── Recorded information
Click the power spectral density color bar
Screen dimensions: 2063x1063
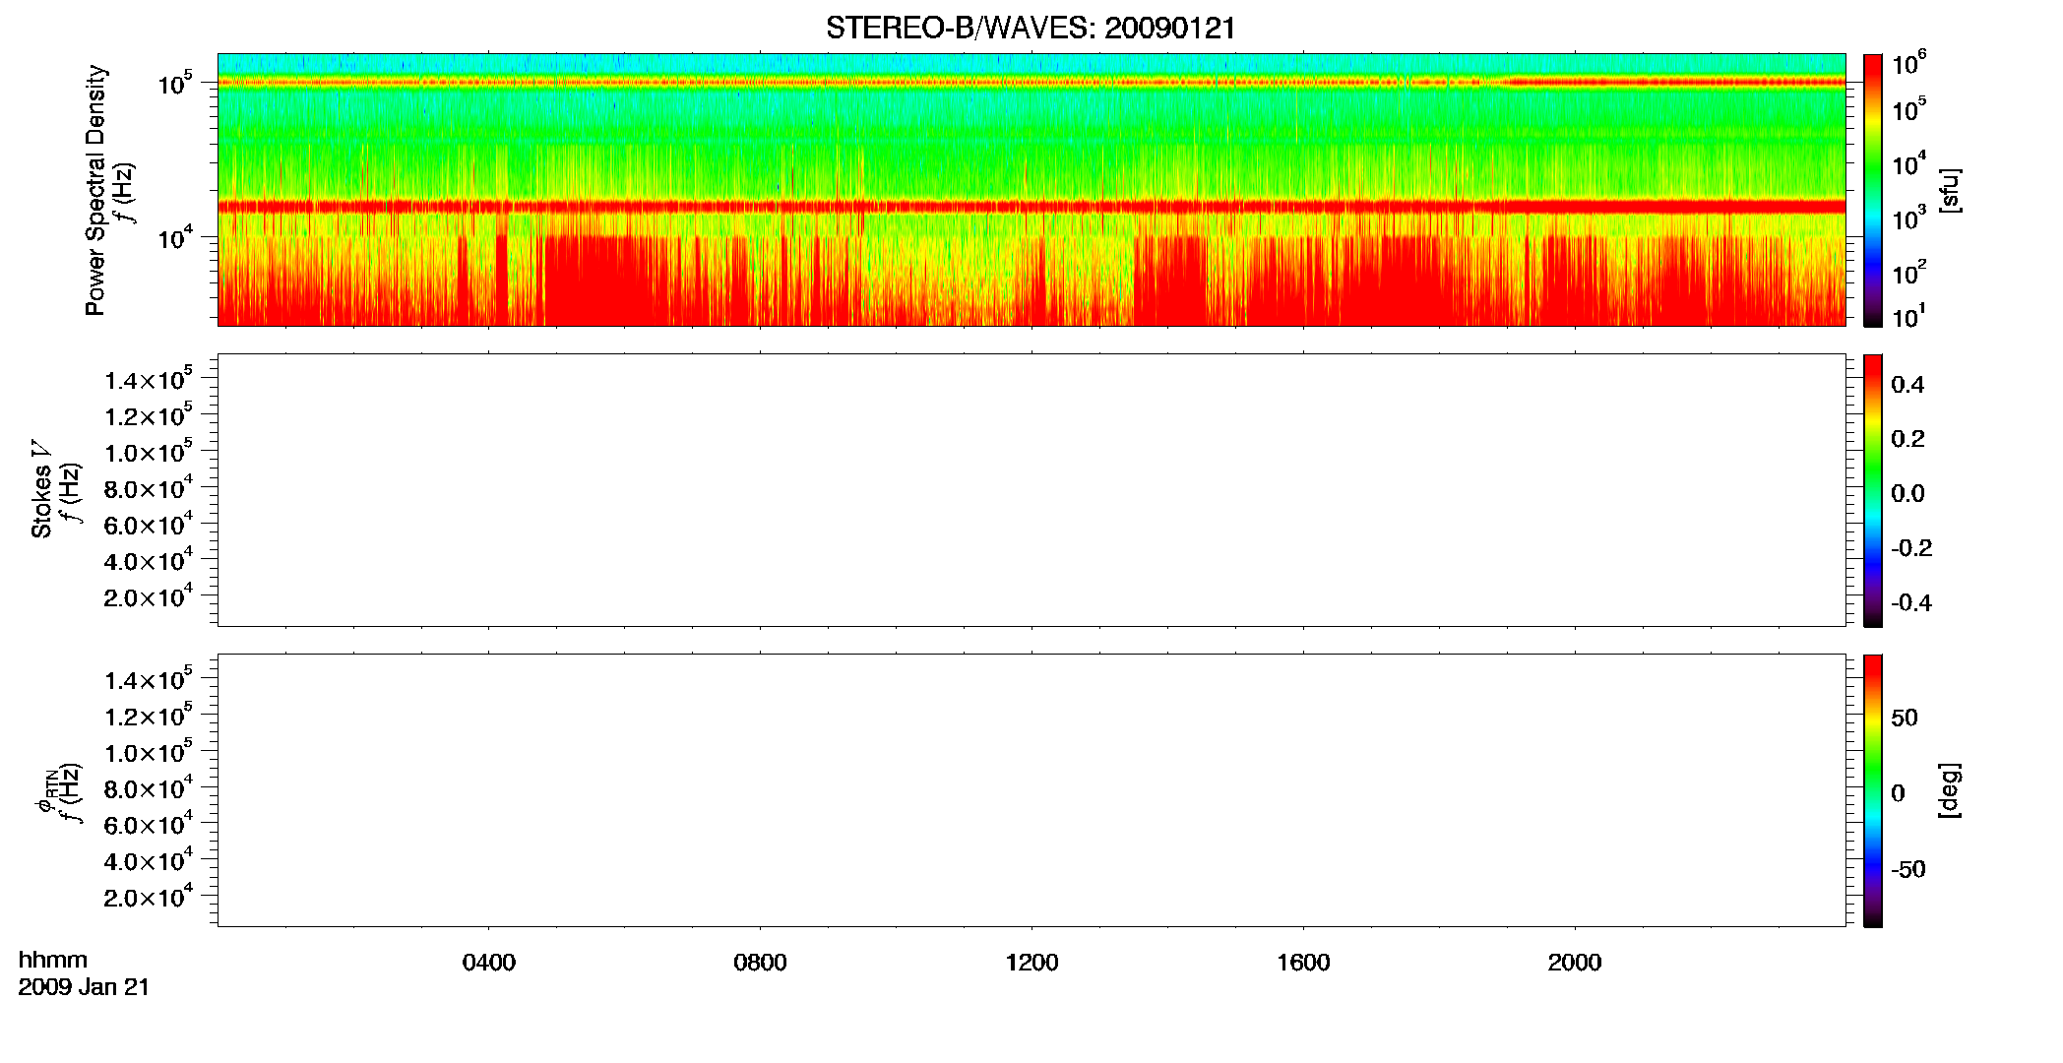pos(1873,190)
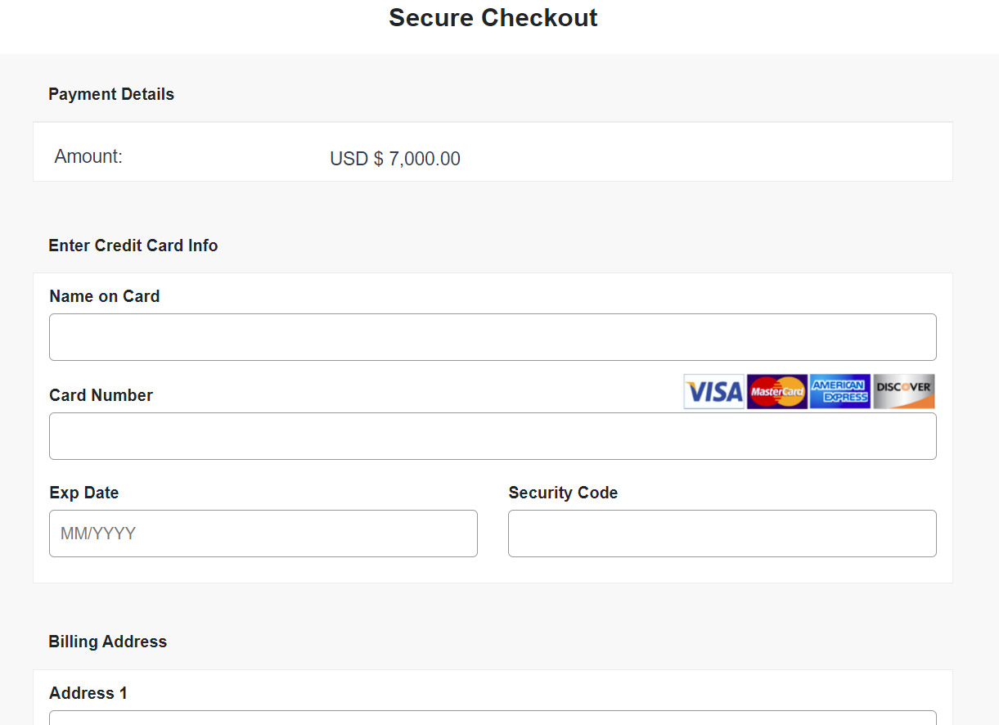
Task: Click the Enter Credit Card Info heading
Action: point(133,245)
────
### [Written problem]
Rewrite the rows above, replacing "color bar" with "legend" and keeping everything else the same. Omit the pictures from your answer.

### [Solution]
Click the power spectral density legend
Screen dimensions: 2063x1063
pos(1873,190)
Task: Click the Enter Credit Card Info heading
Action: point(133,245)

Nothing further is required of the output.